In 2009, during the negotiations for the second collective agreement, the Minister of Transport, José Blanco, together with the CEOs of AENA, followed Enrique Barón’s example in the eighties and organised an intense and manipulative campaign to discredit air traffic controllers in order to raise the airspace users, the airlines and the general public against them.
The company didn’t roster enough people in the units, and this led to important delays that later would be blamed on a covered strike (that is, work to the rule), which was a complete fallacy. USCA won a court case against a newspaper that accused Barajas airport controllers of provoking delays on New Year’s Day because they went to work with a hangover. In the court resolution it was clear that AENA was behind it all, and the judge forced the newspaper to publish the following headlines instead: “AENA’s deficient rostering led to the closure of runways on the first day of the year”.
The discrediting campaign was also based on false figures regarding the controllers’ productivity, which AENA had sent to Eurocontrol in their annual report. The newspaper ABC, through one of their best research journalists, Javier Chicote, published the truth on April 2012. And Andrés Ayala himself, who was the speaker of the PP (Popular Party) in the Transport Commission of the Congress, uncovered the ploy in a session of the Parliament.

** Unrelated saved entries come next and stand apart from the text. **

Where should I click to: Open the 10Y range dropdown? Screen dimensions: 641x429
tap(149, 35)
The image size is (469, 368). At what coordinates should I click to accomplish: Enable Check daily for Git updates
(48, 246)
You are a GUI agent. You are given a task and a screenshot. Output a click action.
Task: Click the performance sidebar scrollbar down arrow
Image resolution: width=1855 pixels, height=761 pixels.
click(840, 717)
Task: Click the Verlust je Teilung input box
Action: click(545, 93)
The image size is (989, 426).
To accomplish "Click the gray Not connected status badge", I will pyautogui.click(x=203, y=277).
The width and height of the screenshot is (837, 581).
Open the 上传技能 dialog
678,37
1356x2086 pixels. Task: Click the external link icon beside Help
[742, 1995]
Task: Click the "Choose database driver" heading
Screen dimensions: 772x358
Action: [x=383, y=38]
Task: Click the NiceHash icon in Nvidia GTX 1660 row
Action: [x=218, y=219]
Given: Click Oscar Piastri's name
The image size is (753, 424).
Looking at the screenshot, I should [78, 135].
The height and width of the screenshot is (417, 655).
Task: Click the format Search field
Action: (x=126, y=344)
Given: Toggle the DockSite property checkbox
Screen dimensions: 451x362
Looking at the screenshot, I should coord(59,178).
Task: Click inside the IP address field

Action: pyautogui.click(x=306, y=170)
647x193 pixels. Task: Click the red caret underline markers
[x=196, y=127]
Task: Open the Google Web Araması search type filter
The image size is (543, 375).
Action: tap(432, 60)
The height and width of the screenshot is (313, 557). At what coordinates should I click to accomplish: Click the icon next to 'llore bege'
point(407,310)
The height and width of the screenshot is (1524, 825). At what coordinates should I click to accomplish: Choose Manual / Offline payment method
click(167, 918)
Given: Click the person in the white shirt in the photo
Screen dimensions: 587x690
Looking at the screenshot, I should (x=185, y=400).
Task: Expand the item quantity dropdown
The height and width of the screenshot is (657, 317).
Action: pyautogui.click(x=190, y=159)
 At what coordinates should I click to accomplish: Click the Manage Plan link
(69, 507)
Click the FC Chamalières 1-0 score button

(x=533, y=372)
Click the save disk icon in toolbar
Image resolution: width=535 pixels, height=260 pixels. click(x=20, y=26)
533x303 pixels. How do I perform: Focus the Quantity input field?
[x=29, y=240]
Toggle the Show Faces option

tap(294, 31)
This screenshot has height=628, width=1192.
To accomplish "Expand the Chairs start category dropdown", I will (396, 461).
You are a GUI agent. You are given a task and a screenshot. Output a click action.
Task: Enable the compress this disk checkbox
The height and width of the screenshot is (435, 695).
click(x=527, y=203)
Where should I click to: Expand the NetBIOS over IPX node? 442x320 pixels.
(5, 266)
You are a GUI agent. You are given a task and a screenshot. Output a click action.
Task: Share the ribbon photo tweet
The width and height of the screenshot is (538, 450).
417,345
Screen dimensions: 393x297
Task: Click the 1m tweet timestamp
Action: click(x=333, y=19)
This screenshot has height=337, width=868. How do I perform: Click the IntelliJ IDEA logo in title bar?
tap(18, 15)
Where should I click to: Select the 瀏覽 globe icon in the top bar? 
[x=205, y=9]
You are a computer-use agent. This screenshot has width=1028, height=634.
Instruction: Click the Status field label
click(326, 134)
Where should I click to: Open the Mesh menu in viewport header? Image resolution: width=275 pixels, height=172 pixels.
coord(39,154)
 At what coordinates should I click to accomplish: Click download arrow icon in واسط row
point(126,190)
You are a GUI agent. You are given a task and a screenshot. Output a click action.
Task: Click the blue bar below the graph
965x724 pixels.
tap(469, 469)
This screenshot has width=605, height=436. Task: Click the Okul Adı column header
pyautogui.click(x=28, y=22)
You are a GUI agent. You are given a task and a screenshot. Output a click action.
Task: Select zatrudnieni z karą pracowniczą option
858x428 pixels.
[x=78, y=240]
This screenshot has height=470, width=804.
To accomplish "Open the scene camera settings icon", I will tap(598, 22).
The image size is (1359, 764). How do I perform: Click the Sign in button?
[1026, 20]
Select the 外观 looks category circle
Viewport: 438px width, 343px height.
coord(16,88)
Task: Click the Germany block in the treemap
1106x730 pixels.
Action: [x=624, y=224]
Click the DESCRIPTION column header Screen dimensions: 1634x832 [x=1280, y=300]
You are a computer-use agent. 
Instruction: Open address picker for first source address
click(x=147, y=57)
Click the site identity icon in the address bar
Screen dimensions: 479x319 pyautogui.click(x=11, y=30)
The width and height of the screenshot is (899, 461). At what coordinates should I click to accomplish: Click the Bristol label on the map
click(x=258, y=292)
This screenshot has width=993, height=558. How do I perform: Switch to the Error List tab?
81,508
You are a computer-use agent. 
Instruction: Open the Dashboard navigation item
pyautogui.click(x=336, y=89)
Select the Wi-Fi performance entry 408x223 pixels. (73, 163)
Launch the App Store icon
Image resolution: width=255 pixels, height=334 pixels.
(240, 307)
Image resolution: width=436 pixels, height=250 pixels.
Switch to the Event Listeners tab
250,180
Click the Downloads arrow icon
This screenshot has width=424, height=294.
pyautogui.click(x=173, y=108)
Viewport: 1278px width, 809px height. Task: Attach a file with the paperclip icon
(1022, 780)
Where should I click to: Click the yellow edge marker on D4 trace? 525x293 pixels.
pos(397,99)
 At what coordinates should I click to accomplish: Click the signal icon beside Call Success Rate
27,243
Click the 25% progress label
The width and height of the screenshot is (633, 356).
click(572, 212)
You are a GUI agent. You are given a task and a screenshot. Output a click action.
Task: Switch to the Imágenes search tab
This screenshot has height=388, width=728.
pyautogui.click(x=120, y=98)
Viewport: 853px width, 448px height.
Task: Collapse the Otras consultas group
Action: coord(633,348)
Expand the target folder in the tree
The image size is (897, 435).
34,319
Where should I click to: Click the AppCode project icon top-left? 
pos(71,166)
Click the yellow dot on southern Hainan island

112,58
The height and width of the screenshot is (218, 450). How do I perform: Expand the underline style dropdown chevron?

The “decretazo” (Royal Decree)
On the 5th of February 2010, the Socialist Government, with José Blanco, Minister for Transport, in the lead, passed a Royal Decree (RD 1/2010) that declared null the Collective Labour Agreement (CLA) that the air traffic controllers had had so far. This action was a very suspicious legal adjustment that had no precedent in the history of labour relations in Spain. It was so extraordinary that it had to be derogated by the Law 9/2010 on the 14th April 2010, which partially sorted out some of the mistakes.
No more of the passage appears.